Short exercise.
Pull out every line of the records below that contains the word "tick", and copy each one unchanged.

Raw records:

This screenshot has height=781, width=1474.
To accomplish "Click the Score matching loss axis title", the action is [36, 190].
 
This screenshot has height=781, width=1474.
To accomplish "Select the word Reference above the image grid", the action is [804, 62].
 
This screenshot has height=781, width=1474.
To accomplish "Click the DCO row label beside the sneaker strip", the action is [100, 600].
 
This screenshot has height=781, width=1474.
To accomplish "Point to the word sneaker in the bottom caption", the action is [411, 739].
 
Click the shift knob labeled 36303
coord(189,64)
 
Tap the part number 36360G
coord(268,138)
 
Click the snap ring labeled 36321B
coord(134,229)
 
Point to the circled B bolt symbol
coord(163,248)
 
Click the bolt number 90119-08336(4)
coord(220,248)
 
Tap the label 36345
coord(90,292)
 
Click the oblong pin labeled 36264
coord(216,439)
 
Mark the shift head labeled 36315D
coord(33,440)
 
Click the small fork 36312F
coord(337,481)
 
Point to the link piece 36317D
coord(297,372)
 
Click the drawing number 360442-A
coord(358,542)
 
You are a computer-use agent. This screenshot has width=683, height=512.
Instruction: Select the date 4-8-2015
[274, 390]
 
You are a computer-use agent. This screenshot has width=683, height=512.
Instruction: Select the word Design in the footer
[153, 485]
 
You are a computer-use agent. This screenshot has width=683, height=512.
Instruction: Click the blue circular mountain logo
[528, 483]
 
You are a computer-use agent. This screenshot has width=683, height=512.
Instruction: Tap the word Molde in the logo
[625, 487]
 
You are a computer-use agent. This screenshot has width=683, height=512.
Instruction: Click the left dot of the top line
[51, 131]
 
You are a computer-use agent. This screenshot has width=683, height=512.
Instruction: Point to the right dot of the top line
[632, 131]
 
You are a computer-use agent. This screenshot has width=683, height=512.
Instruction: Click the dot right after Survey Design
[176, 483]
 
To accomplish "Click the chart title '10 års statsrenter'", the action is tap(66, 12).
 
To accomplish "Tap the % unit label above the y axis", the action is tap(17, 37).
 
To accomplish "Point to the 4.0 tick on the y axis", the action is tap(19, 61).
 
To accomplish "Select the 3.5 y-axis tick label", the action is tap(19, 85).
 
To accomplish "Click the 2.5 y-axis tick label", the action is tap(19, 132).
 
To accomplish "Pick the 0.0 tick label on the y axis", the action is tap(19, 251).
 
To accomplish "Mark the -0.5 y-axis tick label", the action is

The result.
To accomplish "Point to the 4.0 tick on the y axis", the action is tap(19, 61).
To accomplish "Select the 3.5 y-axis tick label", the action is tap(19, 85).
To accomplish "Click the 2.5 y-axis tick label", the action is tap(19, 132).
To accomplish "Pick the 0.0 tick label on the y axis", the action is tap(19, 251).
To accomplish "Mark the -0.5 y-axis tick label", the action is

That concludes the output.